• _Exercise requirements_
Output every line of the rows below as a JSON list of strings, with one string per line and no blank lines.

• _Information supplied_

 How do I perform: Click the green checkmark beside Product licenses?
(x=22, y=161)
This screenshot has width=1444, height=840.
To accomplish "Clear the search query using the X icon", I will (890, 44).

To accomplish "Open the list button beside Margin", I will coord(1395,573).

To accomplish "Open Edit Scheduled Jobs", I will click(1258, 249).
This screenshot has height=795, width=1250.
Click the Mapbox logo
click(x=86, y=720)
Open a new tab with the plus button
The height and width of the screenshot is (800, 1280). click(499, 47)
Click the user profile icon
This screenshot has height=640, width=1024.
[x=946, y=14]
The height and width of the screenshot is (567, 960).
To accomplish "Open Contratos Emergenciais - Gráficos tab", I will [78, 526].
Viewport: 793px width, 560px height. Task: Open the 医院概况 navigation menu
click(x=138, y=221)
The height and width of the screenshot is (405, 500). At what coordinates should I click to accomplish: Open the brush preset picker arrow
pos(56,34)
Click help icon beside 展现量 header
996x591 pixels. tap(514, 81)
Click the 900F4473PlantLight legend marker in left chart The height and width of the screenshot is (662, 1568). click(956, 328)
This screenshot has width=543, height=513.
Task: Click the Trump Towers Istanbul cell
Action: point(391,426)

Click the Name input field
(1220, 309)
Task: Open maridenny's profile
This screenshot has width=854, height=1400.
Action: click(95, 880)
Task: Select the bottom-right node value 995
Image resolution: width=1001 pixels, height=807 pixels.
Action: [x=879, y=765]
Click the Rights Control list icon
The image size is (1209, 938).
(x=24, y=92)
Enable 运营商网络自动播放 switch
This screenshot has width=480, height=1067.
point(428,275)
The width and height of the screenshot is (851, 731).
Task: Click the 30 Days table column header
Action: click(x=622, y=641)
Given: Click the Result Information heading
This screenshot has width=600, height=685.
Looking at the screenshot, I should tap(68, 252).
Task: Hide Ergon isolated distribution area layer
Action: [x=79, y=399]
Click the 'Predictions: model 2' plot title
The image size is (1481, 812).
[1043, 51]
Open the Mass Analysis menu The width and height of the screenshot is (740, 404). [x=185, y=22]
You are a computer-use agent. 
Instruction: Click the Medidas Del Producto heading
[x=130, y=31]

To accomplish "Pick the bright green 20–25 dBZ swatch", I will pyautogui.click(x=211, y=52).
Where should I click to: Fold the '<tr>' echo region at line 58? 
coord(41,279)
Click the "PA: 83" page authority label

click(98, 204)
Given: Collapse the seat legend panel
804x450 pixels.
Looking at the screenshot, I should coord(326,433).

• _Task solution_
[
  " How do I perform: Click the green checkmark beside Product licenses?",
  "(x=22, y=161)",
  "This screenshot has width=1444, height=840.",
  "To accomplish \"Clear the search query using the X icon\", I will (890, 44).",
  "To accomplish \"Open the list button beside Margin\", I will coord(1395,573).",
  "To accomplish \"Open Edit Scheduled Jobs\", I will click(1258, 249).",
  "This screenshot has height=795, width=1250.",
  "Click the Mapbox logo",
  "click(x=86, y=720)",
  "Open a new tab with the plus button",
  "The height and width of the screenshot is (800, 1280). click(499, 47)",
  "Click the user profile icon",
  "This screenshot has height=640, width=1024.",
  "[x=946, y=14]",
  "The height and width of the screenshot is (567, 960).",
  "To accomplish \"Open Contratos Emergenciais - Gráficos tab\", I will [78, 526].",
  "Viewport: 793px width, 560px height. Task: Open the 医院概况 navigation menu",
  "click(x=138, y=221)",
  "The height and width of the screenshot is (405, 500). At what coordinates should I click to accomplish: Open the brush preset picker arrow",
  "pos(56,34)",
  "Click help icon beside 展现量 header",
  "996x591 pixels. tap(514, 81)",
  "Click the 900F4473PlantLight legend marker in left chart The height and width of the screenshot is (662, 1568). click(956, 328)",
  "This screenshot has width=543, height=513.",
  "Task: Click the Trump Towers Istanbul cell",
  "Action: point(391,426)",
  "Click the Name input field",
  "(1220, 309)",
  "Task: Open maridenny's profile",
  "This screenshot has width=854, height=1400.",
  "Action: click(95, 880)",
  "Task: Select the bottom-right node value 995",
  "Image resolution: width=1001 pixels, height=807 pixels.",
  "Action: [x=879, y=765]",
  "Click the Rights Control list icon",
  "The image size is (1209, 938).",
  "(x=24, y=92)",
  "Enable 运营商网络自动播放 switch",
  "This screenshot has width=480, height=1067.",
  "point(428,275)",
  "The width and height of the screenshot is (851, 731).",
  "Task: Click the 30 Days table column header",
  "Action: click(x=622, y=641)",
  "Given: Click the Result Information heading",
  "This screenshot has width=600, height=685.",
  "Looking at the screenshot, I should tap(68, 252).",
  "Task: Hide Ergon isolated distribution area layer",
  "Action: [x=79, y=399]",
  "Click the 'Predictions: model 2' plot title",
  "The image size is (1481, 812).",
  "[1043, 51]",
  "Open the Mass Analysis menu The width and height of the screenshot is (740, 404). [x=185, y=22]",
  "You are a computer-use agent. ",
  "Instruction: Click the Medidas Del Producto heading",
  "[x=130, y=31]",
  "To accomplish \"Pick the bright green 20–25 dBZ swatch\", I will pyautogui.click(x=211, y=52).",
  "Where should I click to: Fold the '<tr>' echo region at line 58? ",
  "coord(41,279)",
  "Click the \"PA: 83\" page authority label",
  "click(98, 204)",
  "Given: Collapse the seat legend panel",
  "804x450 pixels.",
  "Looking at the screenshot, I should coord(326,433)."
]